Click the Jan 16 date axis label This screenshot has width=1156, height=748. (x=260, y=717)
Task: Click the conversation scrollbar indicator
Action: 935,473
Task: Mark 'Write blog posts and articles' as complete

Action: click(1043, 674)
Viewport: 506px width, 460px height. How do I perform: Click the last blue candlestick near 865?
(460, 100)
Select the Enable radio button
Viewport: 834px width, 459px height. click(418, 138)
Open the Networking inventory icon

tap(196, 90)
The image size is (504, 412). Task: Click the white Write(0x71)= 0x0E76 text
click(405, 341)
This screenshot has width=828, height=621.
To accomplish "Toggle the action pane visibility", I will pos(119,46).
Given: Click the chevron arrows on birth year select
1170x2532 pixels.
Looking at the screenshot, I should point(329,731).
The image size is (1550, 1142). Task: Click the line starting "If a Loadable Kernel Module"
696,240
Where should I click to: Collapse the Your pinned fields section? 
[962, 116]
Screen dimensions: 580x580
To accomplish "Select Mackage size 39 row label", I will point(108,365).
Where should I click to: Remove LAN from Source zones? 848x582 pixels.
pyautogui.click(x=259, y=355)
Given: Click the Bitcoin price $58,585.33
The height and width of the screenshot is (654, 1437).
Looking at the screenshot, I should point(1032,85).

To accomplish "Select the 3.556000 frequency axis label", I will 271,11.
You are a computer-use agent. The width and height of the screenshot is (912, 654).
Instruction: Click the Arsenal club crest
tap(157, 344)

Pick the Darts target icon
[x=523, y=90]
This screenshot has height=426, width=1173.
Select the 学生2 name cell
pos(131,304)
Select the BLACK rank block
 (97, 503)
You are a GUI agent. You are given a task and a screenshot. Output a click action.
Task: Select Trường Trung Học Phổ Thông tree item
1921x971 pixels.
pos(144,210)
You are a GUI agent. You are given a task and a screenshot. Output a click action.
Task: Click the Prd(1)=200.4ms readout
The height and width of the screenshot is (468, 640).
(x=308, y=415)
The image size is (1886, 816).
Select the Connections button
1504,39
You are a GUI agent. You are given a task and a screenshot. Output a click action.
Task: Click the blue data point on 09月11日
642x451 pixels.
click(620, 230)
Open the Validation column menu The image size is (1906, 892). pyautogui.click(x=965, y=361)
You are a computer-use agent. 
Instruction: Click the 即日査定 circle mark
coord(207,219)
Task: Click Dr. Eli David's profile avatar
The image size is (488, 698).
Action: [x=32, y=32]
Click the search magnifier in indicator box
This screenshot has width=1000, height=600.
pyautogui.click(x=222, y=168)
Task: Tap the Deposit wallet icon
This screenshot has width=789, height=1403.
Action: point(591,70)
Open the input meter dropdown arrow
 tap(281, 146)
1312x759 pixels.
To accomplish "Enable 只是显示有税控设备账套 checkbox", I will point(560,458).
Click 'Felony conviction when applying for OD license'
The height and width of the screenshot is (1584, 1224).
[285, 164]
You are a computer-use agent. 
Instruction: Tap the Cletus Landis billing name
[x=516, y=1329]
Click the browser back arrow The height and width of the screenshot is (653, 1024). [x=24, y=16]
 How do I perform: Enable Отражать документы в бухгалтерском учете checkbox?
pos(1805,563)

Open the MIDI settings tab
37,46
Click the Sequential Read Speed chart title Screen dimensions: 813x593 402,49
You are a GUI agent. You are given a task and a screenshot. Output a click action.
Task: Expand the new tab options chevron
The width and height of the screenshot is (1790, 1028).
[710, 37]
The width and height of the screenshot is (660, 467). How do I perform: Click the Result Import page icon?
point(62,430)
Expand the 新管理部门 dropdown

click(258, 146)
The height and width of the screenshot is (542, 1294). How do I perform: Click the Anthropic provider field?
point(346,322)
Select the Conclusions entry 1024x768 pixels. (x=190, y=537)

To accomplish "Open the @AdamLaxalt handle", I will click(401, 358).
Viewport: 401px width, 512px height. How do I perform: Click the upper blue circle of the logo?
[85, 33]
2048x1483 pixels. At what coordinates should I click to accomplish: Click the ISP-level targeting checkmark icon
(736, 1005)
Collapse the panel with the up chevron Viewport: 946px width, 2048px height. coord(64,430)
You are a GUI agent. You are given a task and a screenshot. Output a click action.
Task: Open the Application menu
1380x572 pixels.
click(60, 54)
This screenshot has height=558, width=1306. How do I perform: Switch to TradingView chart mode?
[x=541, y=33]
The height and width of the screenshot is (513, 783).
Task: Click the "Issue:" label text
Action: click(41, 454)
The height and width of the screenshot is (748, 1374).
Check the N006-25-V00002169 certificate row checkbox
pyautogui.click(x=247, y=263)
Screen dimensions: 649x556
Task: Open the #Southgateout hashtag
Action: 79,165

• Work to complete: No lines before the one containing "Open the MIDI settings tab" belong in the answer; write out that line and each one after it exactly, through the end of the records.

• Output for this exercise:
Open the MIDI settings tab
37,46
Click the Sequential Read Speed chart title Screen dimensions: 813x593 402,49
You are a GUI agent. You are given a task and a screenshot. Output a click action.
Task: Expand the new tab options chevron
The width and height of the screenshot is (1790, 1028).
[710, 37]
The width and height of the screenshot is (660, 467). How do I perform: Click the Result Import page icon?
point(62,430)
Expand the 新管理部门 dropdown

click(258, 146)
The height and width of the screenshot is (542, 1294). How do I perform: Click the Anthropic provider field?
point(346,322)
Select the Conclusions entry 1024x768 pixels. (x=190, y=537)

To accomplish "Open the @AdamLaxalt handle", I will click(401, 358).
Viewport: 401px width, 512px height. How do I perform: Click the upper blue circle of the logo?
[85, 33]
2048x1483 pixels. At what coordinates should I click to accomplish: Click the ISP-level targeting checkmark icon
(736, 1005)
Collapse the panel with the up chevron Viewport: 946px width, 2048px height. coord(64,430)
You are a GUI agent. You are given a task and a screenshot. Output a click action.
Task: Open the Application menu
1380x572 pixels.
click(60, 54)
This screenshot has height=558, width=1306. How do I perform: Switch to TradingView chart mode?
[x=541, y=33]
The height and width of the screenshot is (513, 783).
Task: Click the "Issue:" label text
Action: click(41, 454)
The height and width of the screenshot is (748, 1374).
Check the N006-25-V00002169 certificate row checkbox
pyautogui.click(x=247, y=263)
Screen dimensions: 649x556
Task: Open the #Southgateout hashtag
Action: 79,165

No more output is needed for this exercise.